Business Transformation to be completed soon
The company is nearing the completion of its multi-year restructuring/transformation. After exiting its Interiors business, the company will be comprised of two high-growth / margin businesses-Automotive Climate and Cockpit Electronics
Solid Industry Outlook
Per Zacks Auto Industry Outlook, a strong pent-up demand due to aging vehicles on the U.S. roads along with falling unemployment rate and easier financing have been the key factors in driving the auto sales in the US..
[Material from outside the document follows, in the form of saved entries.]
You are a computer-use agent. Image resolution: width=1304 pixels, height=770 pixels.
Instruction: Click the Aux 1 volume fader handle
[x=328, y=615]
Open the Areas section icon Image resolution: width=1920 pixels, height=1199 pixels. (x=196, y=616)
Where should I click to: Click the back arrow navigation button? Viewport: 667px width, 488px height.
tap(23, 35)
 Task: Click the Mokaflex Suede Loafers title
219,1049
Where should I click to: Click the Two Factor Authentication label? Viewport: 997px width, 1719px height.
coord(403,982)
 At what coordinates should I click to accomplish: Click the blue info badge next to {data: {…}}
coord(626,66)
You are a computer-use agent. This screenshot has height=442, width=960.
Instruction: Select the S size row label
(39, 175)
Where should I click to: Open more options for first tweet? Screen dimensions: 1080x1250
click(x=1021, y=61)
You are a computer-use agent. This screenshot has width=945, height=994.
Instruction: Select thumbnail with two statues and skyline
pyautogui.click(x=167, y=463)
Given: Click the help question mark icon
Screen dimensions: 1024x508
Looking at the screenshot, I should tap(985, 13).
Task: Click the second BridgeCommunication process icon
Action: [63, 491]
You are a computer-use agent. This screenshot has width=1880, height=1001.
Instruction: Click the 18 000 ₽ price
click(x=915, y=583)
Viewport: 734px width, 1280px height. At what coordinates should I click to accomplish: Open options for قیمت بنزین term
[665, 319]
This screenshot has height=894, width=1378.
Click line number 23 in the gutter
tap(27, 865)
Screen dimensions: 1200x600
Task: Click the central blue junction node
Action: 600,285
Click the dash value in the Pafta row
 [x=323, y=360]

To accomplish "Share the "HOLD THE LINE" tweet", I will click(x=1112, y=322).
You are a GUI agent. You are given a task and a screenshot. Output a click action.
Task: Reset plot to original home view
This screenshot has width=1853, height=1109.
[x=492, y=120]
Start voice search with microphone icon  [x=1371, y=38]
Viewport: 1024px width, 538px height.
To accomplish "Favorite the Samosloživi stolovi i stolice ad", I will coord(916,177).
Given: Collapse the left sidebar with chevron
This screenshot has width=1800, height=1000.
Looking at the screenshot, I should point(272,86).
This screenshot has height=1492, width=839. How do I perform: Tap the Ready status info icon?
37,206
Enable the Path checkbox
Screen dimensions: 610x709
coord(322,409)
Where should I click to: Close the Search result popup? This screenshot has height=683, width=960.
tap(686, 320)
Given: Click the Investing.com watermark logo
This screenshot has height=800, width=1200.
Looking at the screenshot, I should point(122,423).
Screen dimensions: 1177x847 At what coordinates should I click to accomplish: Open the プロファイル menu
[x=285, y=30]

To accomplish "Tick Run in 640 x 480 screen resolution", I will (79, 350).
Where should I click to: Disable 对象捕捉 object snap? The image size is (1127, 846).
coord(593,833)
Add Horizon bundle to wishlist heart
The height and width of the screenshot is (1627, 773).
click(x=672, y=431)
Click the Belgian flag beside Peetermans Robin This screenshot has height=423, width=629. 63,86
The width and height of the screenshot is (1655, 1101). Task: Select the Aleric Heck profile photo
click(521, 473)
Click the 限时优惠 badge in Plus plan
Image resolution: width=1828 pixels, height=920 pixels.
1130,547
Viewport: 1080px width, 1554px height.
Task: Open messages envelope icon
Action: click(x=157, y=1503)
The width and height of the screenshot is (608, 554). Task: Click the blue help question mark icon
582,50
Asian countries, especially China and India, are expected to account for a large portion of growth in the auto industry over the next five to seven years due to their rapidly growing economies. With its strong presence in Asia, VC will definitely benefit from the surging demand for automobiles in that region.
Further recent innovations in consumer electronics technologies will provide significant opportunities for automotive electronics suppliers.
Estimates Moving Upwards
After strong results and updated guidance, analysts have increased their earnings estimates for VC. Zacks consensus estimates for the current and next year are now $3.52 per share and $5.26 per share respectively, up from $3.18 per share and $4.55 per share, 30 days ago.
The Bottom Line
Highly diversified sales footprint (by products, regions as well as customers), offerings across all major cockpit electronics products and continued investments will help VC gain market share in its space and coninue its outperformance.
Disclosure: The author has no positions in any stocks mentioned, and no plans to initiate any positions within the next 72 hours.